> **What is expected**: Rewrite the records below, replacing "computer-use agent" with "desktop assistant" and leaving everything else unchanged. Leave the pictures out of your answer.

[Stored dataset items]
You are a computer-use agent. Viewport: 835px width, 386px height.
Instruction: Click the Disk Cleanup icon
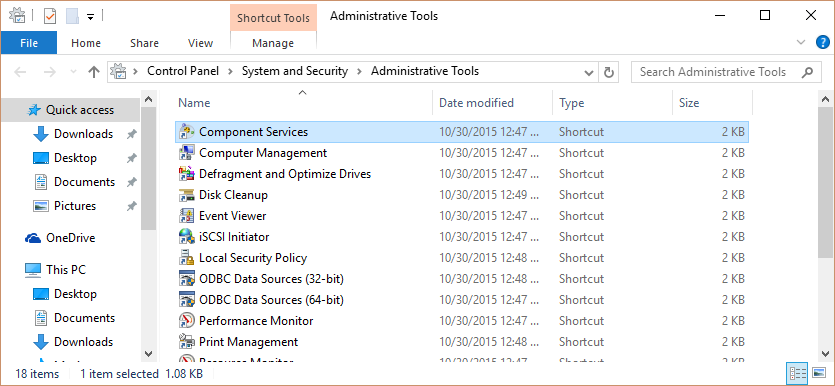186,195
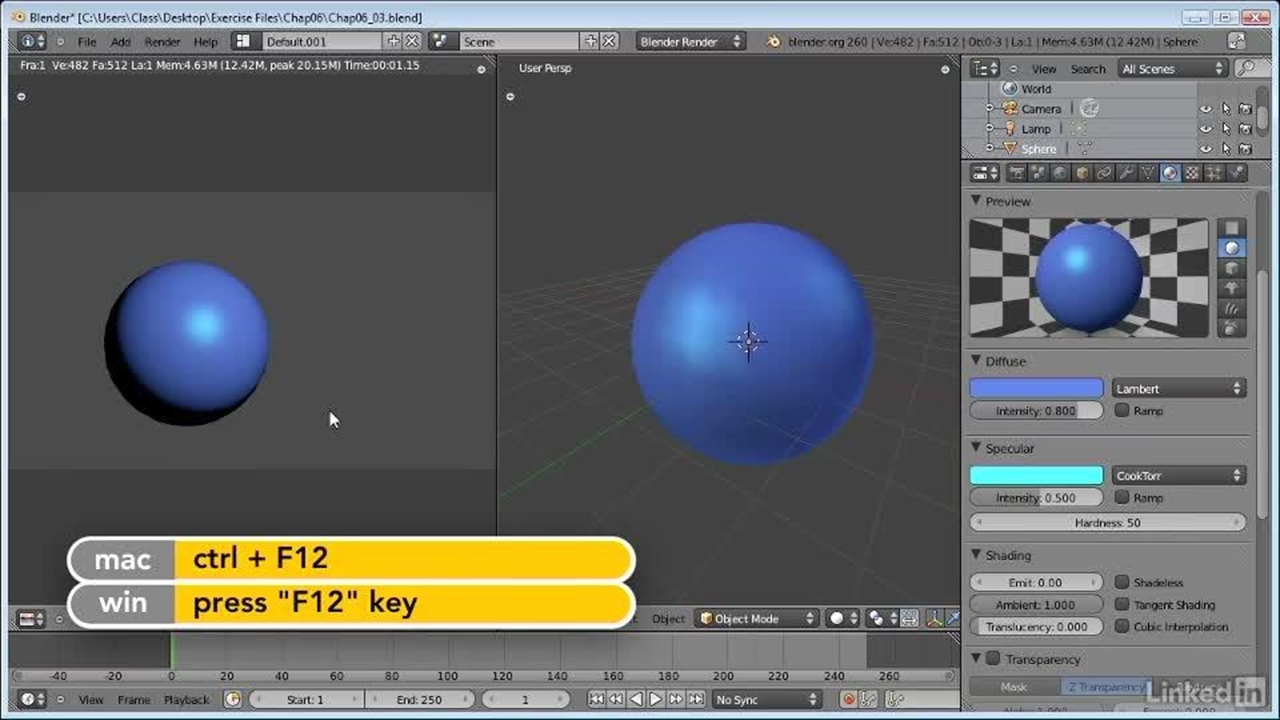
Task: Click the Z Transparency button
Action: tap(1104, 687)

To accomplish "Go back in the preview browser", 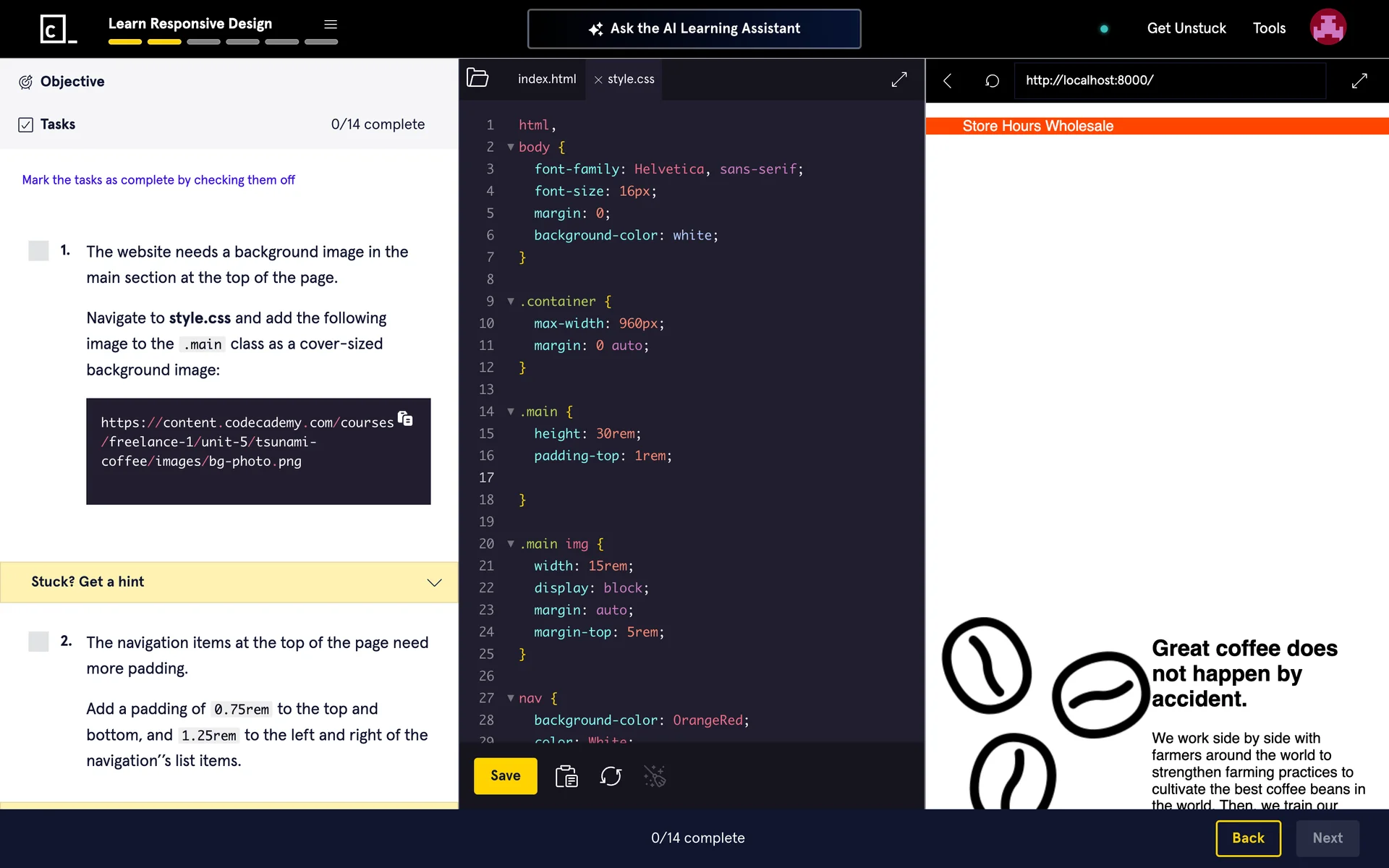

> **Output**:
You are a desktop assistant. Viewport: 835px width, 386px height.
Instruction: Click the Disk Cleanup icon
186,195
Task: Click the Z Transparency button
Action: tap(1104, 687)

To accomplish "Go back in the preview browser", 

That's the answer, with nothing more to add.